Global goes for a 10 for fall

Looking to add some “fresh sparkle” to the Global 2011-2012 schedule, the network has added 10 shows to its fall lineup.

Leaving Mondays intact, the focus in LA was to secure some strong new dramas and fill Friday night prime time with a fresh slate, Barb Williams, SVP content, Shaw Media, tells Playback Daily.

“We had strong slate of returning hits that frankly, we were in the delightful position of not needing a whole heck of a lot,” Williams said of the Shaw team’s trip to LA earlier this month.

“One of the objectives in LA was to make sure that we came back with a stronger Friday night, and we absolutely accomplished that,” she adds.

The only night to feature an all-new prime time lineup, Fridays on Global will include A Gifted Man at 8 p.m., new half-hour comedies I Hate My Teenage Daughter at 9 p.m. and Happily Divorced at 9:30 p.m., followed by the new Sarah Michelle Gellar-starrer, The Ringer, at 10 p.m.

“I think [A Gifted Man] is a solid lead-in for the two comedies which also were very much 25 to 54 and female oriented,” she says of the new drama, which stars Patrick Wilson (Angels in America) as a surgeon who starts receiving messages from his dead wife. It is directed and co-produced by Jonathan Demme.

“It’s a really great show and it gives us a chance to give a couple of great comedies an opportunity to get established,” she says, adding that the return of Gellar in The Ringer should be strong in the 10 p.m. slot, with its younger, built-in Buffy audience.

The drama Global feels most strongly about is Prime Suspect at 10 p.m. on Thursday nights, she says. Directed by Peter Berg, the show is based on a UK series of the same name, following a “tough as nails” female detective as she tracks down bad guys.

“Part of our goal in LA was to find the ‘It’ show and I think we’ve found it in Prime Suspect,” she quips.

Other new additions to the grid include Parenthood on Tuesday nights at 10 p.m. (formerly on Citytv) and Harry’s Law, also formerly a Citytv show, on Wednesdays at 9 p.m. Thursdays will see the addition of How to Be a Gentleman at 8:30, which leads into ratings pace horse Bones, and then Prime Suspect.

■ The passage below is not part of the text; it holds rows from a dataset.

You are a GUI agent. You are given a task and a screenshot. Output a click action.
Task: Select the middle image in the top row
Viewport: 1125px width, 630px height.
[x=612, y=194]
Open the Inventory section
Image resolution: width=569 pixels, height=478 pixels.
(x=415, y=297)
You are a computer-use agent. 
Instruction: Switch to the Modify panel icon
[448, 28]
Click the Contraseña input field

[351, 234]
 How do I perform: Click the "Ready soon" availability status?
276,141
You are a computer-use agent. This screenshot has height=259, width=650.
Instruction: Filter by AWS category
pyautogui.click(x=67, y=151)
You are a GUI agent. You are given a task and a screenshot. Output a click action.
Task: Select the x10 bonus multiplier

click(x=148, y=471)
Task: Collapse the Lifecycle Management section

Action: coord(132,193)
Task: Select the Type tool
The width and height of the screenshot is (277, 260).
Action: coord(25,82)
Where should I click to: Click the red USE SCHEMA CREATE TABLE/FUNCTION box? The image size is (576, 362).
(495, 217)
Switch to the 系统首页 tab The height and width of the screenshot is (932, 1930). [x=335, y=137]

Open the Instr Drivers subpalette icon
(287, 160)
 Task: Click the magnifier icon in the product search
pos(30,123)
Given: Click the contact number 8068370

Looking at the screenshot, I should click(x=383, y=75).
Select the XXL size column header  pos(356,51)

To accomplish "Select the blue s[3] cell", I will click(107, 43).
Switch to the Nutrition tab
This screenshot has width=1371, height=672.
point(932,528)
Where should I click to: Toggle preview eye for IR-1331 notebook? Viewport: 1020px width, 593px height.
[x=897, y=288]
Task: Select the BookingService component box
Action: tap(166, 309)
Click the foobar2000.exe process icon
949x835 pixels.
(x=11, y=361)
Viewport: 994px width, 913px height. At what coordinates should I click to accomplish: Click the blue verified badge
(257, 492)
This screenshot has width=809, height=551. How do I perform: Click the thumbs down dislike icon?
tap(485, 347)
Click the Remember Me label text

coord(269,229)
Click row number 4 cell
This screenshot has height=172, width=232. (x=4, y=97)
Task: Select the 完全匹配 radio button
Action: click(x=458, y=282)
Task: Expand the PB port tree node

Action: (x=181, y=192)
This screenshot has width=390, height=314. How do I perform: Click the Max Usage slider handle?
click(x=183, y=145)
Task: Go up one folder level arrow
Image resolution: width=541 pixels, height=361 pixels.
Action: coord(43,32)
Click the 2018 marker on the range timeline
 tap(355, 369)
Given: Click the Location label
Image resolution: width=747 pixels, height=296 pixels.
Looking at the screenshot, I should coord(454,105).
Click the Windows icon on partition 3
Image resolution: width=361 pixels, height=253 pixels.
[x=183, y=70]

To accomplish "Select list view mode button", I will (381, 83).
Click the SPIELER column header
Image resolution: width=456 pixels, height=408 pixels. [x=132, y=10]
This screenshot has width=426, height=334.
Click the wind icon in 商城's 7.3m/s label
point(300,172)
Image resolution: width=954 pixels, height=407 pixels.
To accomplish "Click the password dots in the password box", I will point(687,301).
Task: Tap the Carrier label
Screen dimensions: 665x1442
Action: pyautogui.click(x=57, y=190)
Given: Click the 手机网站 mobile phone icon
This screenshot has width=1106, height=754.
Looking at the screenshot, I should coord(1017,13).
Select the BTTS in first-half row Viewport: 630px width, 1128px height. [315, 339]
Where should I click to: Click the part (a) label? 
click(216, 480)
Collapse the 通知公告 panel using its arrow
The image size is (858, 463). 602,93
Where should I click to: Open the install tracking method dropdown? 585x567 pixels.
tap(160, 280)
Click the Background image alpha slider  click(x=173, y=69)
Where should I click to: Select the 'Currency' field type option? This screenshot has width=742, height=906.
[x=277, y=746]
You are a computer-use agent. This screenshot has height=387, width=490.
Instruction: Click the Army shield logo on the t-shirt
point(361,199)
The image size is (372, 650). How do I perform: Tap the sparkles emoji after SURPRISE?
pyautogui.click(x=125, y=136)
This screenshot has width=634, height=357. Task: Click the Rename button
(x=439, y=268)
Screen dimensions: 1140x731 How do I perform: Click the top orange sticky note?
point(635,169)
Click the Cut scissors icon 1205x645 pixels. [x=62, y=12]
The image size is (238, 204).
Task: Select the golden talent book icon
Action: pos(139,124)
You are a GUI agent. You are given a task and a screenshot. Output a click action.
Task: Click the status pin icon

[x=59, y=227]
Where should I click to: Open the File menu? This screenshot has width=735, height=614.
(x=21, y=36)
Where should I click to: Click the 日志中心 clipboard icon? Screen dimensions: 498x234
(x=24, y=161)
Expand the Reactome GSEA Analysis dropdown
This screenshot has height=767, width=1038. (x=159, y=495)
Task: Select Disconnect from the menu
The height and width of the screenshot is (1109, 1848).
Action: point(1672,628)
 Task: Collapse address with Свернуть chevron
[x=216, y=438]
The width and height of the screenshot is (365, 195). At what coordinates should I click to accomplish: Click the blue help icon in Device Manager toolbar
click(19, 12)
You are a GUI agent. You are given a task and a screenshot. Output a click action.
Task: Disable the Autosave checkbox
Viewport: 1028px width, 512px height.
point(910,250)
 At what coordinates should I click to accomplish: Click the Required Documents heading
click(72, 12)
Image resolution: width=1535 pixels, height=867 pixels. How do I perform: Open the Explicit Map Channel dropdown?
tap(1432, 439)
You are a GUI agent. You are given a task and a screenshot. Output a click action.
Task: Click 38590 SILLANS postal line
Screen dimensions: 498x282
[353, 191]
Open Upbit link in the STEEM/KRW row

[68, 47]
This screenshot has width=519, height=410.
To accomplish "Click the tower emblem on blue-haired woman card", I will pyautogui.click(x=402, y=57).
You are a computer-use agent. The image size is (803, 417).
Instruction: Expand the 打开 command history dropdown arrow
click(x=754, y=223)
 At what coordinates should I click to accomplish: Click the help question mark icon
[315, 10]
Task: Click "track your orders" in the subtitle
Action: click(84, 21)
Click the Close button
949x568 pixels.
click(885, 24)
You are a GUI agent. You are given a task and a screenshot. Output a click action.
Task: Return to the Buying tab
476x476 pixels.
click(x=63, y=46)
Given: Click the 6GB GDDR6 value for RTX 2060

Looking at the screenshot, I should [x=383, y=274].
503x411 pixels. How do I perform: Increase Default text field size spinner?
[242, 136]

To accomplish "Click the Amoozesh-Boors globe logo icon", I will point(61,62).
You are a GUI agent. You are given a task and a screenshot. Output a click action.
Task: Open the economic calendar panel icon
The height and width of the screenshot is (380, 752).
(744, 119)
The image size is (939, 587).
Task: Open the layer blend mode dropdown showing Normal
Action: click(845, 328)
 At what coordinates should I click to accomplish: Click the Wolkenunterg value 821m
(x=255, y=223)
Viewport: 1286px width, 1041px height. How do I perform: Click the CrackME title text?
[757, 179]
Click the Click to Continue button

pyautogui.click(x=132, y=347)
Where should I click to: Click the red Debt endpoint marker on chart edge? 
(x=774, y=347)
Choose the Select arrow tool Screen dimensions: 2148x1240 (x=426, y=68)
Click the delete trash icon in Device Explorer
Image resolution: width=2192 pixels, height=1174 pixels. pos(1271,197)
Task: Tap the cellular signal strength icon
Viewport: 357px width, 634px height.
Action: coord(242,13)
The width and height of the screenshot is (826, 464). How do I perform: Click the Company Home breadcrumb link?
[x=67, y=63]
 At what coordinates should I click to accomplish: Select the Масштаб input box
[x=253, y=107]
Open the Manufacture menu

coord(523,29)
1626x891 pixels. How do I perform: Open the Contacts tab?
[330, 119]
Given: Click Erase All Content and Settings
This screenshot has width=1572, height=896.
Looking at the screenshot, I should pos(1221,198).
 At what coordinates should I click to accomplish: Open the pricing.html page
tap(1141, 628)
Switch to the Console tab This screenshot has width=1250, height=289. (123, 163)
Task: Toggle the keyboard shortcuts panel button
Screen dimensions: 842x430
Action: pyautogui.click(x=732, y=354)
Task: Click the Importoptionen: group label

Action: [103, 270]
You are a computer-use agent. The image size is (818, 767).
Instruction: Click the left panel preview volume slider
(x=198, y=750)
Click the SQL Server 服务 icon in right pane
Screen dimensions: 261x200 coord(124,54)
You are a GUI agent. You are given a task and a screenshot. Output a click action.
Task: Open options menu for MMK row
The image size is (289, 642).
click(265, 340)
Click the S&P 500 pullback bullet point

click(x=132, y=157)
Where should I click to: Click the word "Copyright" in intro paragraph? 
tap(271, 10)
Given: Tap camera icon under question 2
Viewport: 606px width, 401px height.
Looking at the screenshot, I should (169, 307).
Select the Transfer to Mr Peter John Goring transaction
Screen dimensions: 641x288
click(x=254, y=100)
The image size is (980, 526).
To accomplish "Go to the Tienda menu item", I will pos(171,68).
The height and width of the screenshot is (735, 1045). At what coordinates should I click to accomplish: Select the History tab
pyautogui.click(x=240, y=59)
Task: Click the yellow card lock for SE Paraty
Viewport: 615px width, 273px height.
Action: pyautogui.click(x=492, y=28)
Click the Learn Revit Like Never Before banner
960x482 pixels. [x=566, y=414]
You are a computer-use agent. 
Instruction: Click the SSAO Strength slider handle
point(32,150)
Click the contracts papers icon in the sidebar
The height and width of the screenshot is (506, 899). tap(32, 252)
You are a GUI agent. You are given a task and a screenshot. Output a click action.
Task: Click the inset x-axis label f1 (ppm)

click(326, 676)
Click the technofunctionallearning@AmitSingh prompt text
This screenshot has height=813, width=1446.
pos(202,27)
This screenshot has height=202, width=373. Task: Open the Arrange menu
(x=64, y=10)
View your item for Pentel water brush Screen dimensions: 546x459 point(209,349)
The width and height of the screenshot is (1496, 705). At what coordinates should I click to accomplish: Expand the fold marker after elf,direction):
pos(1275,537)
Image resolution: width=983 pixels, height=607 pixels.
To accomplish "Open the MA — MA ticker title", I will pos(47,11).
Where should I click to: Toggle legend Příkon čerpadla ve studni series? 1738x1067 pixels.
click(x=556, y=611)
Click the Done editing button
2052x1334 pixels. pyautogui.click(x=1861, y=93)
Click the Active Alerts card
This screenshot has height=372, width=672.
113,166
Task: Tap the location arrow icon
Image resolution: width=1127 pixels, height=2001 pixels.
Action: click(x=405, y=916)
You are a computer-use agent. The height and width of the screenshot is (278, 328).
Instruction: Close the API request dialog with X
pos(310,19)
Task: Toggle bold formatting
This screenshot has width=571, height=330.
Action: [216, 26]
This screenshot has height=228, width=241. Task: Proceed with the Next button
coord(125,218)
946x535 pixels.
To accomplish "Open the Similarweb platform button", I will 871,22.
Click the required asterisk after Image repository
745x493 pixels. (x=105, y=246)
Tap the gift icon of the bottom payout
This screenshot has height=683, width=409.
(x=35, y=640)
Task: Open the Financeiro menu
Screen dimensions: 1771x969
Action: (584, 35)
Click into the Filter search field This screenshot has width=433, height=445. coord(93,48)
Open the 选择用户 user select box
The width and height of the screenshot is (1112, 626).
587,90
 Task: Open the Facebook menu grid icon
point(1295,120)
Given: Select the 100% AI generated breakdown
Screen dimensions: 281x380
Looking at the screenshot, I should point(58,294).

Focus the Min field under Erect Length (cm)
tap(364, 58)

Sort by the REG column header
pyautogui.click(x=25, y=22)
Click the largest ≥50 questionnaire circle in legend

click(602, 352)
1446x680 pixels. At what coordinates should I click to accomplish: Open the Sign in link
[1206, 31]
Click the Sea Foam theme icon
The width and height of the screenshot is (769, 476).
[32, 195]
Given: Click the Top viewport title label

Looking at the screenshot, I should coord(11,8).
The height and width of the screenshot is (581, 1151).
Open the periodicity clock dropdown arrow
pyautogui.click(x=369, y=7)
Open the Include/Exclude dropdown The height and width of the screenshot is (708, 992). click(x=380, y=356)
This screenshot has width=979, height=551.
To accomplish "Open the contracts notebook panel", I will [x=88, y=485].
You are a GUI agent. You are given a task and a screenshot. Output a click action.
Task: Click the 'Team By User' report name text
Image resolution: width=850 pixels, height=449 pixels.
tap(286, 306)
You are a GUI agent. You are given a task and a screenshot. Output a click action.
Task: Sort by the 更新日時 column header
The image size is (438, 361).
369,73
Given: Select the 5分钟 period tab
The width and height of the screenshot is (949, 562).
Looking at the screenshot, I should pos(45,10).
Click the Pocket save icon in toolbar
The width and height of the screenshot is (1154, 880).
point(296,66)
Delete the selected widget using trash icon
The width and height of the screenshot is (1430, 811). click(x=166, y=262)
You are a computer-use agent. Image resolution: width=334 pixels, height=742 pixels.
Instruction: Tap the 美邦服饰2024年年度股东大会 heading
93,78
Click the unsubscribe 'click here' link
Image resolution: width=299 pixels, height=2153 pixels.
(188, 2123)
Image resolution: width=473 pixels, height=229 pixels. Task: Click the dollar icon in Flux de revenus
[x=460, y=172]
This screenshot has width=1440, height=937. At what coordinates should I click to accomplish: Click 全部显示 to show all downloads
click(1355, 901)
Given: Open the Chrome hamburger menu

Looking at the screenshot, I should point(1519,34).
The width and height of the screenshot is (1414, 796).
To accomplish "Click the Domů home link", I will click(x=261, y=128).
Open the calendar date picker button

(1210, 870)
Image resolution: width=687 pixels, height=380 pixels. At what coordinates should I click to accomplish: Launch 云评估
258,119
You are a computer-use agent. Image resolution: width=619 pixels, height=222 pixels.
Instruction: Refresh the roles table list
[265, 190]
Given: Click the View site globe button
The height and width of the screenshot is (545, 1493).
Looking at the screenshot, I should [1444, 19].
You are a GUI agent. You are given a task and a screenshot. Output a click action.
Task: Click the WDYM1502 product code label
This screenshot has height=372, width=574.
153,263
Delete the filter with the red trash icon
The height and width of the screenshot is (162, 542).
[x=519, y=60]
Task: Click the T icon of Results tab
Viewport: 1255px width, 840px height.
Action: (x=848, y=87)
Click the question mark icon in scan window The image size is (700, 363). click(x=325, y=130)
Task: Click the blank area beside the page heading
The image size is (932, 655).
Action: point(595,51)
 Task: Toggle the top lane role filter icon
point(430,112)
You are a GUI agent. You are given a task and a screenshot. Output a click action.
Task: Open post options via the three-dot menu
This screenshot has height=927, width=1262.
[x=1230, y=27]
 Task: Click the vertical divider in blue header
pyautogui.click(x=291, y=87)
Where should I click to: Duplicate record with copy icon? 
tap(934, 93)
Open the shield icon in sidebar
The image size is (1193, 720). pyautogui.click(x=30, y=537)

And although the Global fall grid only includes one Canadian show, Recipe to Riches at 8 p.m. on Saturdays, Williams is quick to note that the fall grid does not tell the whole tale of Canadian production in the Shaw slate.

The summer, she notes, will feature Rookie Blue and Combat Hospital, followed by Canada Sings in August and early September and while fall will be quiet, mid-season and spring 2012 will feature The Firm (with NBC), a new Titanic mini-series, and Bomb Girls (from Muse/Back Alley Film), in addition to shows such as Lost Girl returning to Shaw specialty channels.

“I think a whole bunch of things are happening at once that are all lining up to this great story,” she says of Shaw’s 15 scripted Canadian dramas currently in production, or about to air.

“The year of the strike…was a bit of a turning point, because it opened up a lot of the US networks to look outside of  their borders to help find content and a lot of Canadian production got a second glance that year. Then you do one or two and sure enough, our content looks spectacular. It only takes one or two to make everyone sit up and pay attention.”

Rookie Blue marked a turning point with ABC, she adds, and the mediaco is hoping The Firm will do the same. “We’re really looking to open some doors there too,” she says.